Being responsible artist is being a good steward. A few years before I committed myself to dive deep in to oil painting, I have painted here and there with this medium. The very first time I painted with oil, I used turpentine. But it last only for a single painting session because I couldn’t stand the fume! I ended up donating a bottle of Windsor Newton turpentine to a charity shop. Since then I have been doing a research on how to oil paint free of toxic!
It made me cautious when I found out many stories of oil painters ended up with cancer or dementia early on. But a further research show me that toxic free practices with oil paint is safer and healthier than acrylic! Someone claimed that the masters mostly lived long. We started to have artists die young and of cancer so frequently in the 20th century. More likely because we are more careless with our materials and we use solvents and toxic pigments. If that statement is true and if I may add, perhaps it is our culture of fast-pace and comfort that we ended up relying on toxic materials to ease and speed up the process of painting.

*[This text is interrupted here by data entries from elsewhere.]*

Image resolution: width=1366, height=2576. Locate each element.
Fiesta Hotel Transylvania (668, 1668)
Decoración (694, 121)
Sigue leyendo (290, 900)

Understanding which and what
Now, I thing it is important to know what is toxic and what is NOT. Oil paint is pigment and oil. Most pigments are non-toxic besides led, cadmium, cobalt. Even these ‘toxic’ pgiments are only unsafe when ingested or inhale. Now, tell me how can one inhales paint? Unlike solvent, this thick textured hardly able to be inhaled. And of course, eating them for a dessert is not reccomended despite their delighful colours! 😆 And unless you are reckless, painting and snacking don’t go together. Responsible painters would wash theirs hands every after a painting session and before they touch food! If you are still worry, avoiding contact with heavy metals pigments is very possible! Just don’t purchase them to begin with and find alternatives instead.
Solvents and mediums are the bad guys here! Avoid avoid avoid. Many artists can’t live without them and prefer to have set of rules when painting with them, such as creating elaborate ventilation system, extra careful with their storage system, and more. But the idea of having these toxic materials in the house is already unsettling for me, so I am certainly not one of these artists.

My toxic-free painting journey
Since I dropped my very first bottle of Turpentine to a charity shop, I have been avoiding solvents and I won’t miss them. I don’t use toxic solvent or medium at all in my paintings and slowly replacing toxic pigments with syntethic alternatives.
It does sound easy enough to do that, but practically it’s not. I have to figure out techniques that works for my painting without thinner, and spending longer ‘painfull’ time washing my brushes without spirits. The list goes on. Certainly comfort and speed are less attainable here, but my commitment to be toxic-free when it comes to my painting practices is for a greater cause!